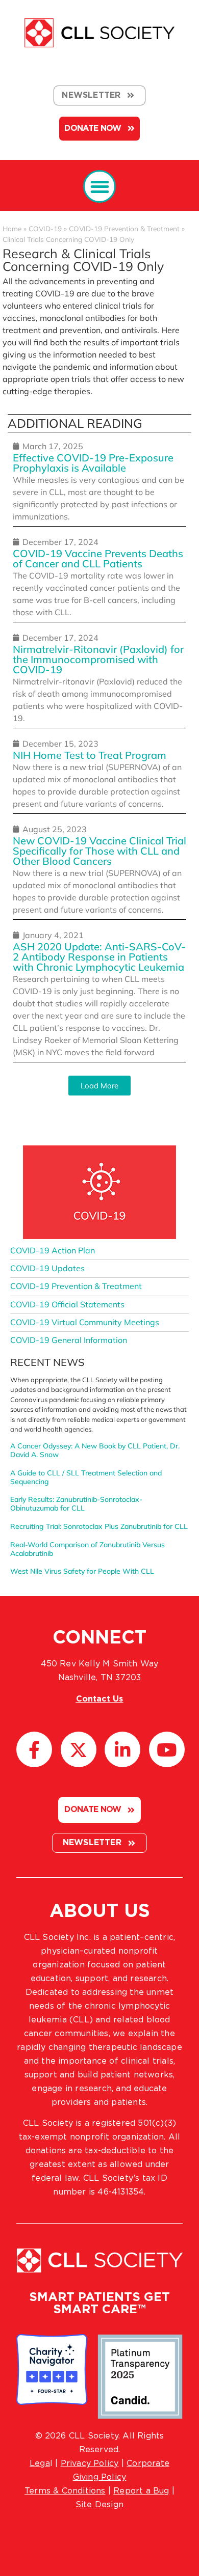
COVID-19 (45, 228)
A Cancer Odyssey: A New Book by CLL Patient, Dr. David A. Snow (95, 1450)
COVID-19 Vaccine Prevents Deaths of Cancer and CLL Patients (98, 558)
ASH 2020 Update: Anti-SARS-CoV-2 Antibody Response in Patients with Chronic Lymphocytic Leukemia (99, 956)
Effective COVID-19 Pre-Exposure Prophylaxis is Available (93, 462)
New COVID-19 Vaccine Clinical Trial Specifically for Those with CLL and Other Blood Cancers (99, 850)
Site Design (99, 2505)
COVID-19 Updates (47, 1268)
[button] (99, 186)
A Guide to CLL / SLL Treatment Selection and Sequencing (86, 1477)
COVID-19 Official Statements (67, 1304)
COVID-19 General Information (68, 1340)
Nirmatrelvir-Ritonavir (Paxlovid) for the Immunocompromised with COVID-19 (98, 659)
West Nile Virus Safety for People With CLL (82, 1571)
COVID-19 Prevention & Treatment (124, 228)
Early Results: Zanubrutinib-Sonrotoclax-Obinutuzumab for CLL (76, 1504)
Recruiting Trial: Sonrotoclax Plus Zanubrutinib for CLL (99, 1526)
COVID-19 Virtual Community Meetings (84, 1322)
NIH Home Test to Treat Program (89, 755)
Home (12, 228)
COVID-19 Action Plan (52, 1250)
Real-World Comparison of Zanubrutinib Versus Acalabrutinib (87, 1549)
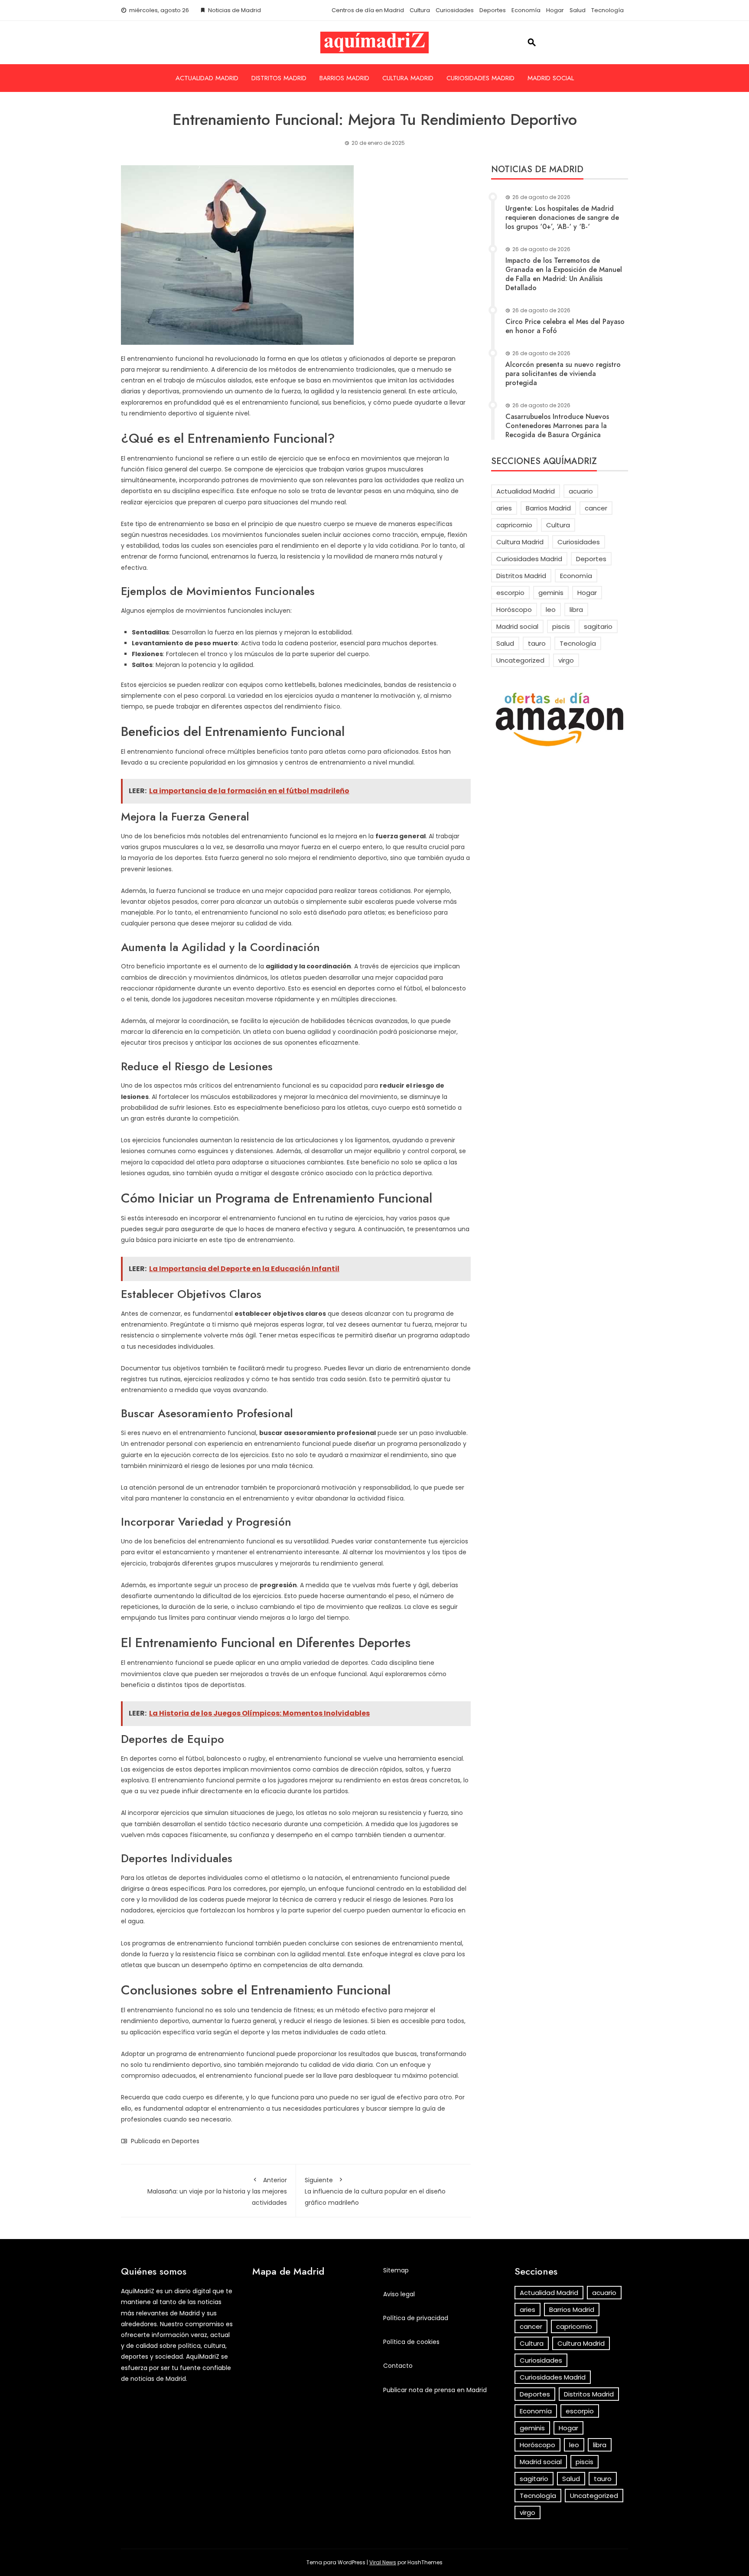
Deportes (492, 10)
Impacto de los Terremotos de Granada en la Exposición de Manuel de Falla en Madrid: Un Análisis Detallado (563, 273)
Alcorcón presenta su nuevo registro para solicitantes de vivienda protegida (563, 374)
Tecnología (607, 10)
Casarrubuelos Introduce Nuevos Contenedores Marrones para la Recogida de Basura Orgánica (557, 426)
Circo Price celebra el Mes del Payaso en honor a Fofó (565, 326)
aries (504, 508)
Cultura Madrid (407, 78)
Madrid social (551, 78)
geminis (550, 592)
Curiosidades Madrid (480, 78)
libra (576, 609)
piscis (561, 626)
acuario (581, 491)
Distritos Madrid (278, 78)
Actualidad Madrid (207, 78)
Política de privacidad (415, 2318)
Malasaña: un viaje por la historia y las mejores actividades (217, 2191)
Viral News (382, 2562)
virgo (566, 660)
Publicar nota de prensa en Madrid (435, 2390)
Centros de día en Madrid (368, 10)
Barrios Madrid (344, 78)
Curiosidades (455, 10)
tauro (537, 643)
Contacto (398, 2365)
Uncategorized (520, 660)
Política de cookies (411, 2341)
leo (551, 609)
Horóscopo (514, 609)
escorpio (510, 592)
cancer (596, 508)
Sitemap (396, 2270)
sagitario (598, 626)
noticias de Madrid (158, 2378)
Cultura (420, 10)
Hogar (555, 10)
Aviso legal (399, 2294)
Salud (578, 10)
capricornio (514, 525)
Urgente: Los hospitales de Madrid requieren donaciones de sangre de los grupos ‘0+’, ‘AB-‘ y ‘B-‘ (562, 217)
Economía (526, 10)
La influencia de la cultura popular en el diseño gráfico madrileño (375, 2191)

REQUIRED ACTION
Copy out the listing above exactly, and keep the pictures out of it.

OUTPUT FOR THIS TASK
COVID-19 (45, 228)
A Cancer Odyssey: A New Book by CLL Patient, Dr. David A. Snow (95, 1450)
COVID-19 Vaccine Prevents Deaths of Cancer and CLL Patients (98, 558)
ASH 2020 Update: Anti-SARS-CoV-2 Antibody Response in Patients with Chronic Lymphocytic Leukemia (99, 956)
Effective COVID-19 Pre-Exposure Prophylaxis is Available (93, 462)
New COVID-19 Vaccine Clinical Trial Specifically for Those with CLL and Other Blood Cancers (99, 850)
Site Design (99, 2505)
COVID-19 Updates (47, 1268)
[button] (99, 186)
A Guide to CLL / SLL Treatment Selection and Sequencing (86, 1477)
COVID-19 Official Statements (67, 1304)
COVID-19 General Information (68, 1340)
Nirmatrelvir-Ritonavir (Paxlovid) for the Immunocompromised with COVID-19 (98, 659)
West Nile Virus Safety for People With CLL (82, 1571)
COVID-19 Prevention & Treatment (124, 228)
Early Results: Zanubrutinib-Sonrotoclax-Obinutuzumab for CLL (76, 1504)
Recruiting Trial: Sonrotoclax Plus Zanubrutinib for CLL (99, 1526)
COVID-19 Virtual Community Meetings (84, 1322)
NIH Home Test to Treat Program (89, 755)
Home (12, 228)
COVID-19 Action Plan (52, 1250)
Real-World Comparison of Zanubrutinib Versus Acalabrutinib (87, 1549)
Deportes (492, 10)
Impacto de los Terremotos de Granada en la Exposición de Manuel de Falla en Madrid: Un Análisis Detallado (563, 273)
Alcorcón presenta su nuevo registro para solicitantes de vivienda protegida (563, 374)
Tecnología (607, 10)
Casarrubuelos Introduce Nuevos Contenedores Marrones para la Recogida de Basura Orgánica (557, 426)
Circo Price celebra el Mes del Payaso en honor a Fofó (565, 326)
aries (504, 508)
Cultura Madrid (407, 78)
Madrid social (551, 78)
geminis (550, 592)
Curiosidades Madrid (480, 78)
libra (576, 609)
piscis (561, 626)
acuario (581, 491)
Distritos Madrid (278, 78)
Actualidad Madrid (207, 78)
Política de privacidad (415, 2318)
Malasaña: un viaje por la historia y las mejores actividades (217, 2191)
Viral News (382, 2562)
virgo (566, 660)
Publicar nota de prensa en Madrid (435, 2390)
Centros de día en Madrid (368, 10)
Barrios Madrid (344, 78)
Curiosidades (455, 10)
tauro (537, 643)
Contacto (398, 2365)
Uncategorized (520, 660)
Política de cookies (411, 2341)
leo (551, 609)
Horóscopo (514, 609)
escorpio (510, 592)
cancer (596, 508)
Sitemap (396, 2270)
sagitario (598, 626)
noticias de Madrid (158, 2378)
Cultura (420, 10)
Hogar (555, 10)
Aviso legal (399, 2294)
Salud (578, 10)
capricornio (514, 525)
Urgente: Los hospitales de Madrid requieren donaciones de sangre de los grupos ‘0+’, ‘AB-‘ y ‘B-‘ (562, 217)
Economía (526, 10)
La influencia de la cultura popular en el diseño gráfico madrileño (375, 2191)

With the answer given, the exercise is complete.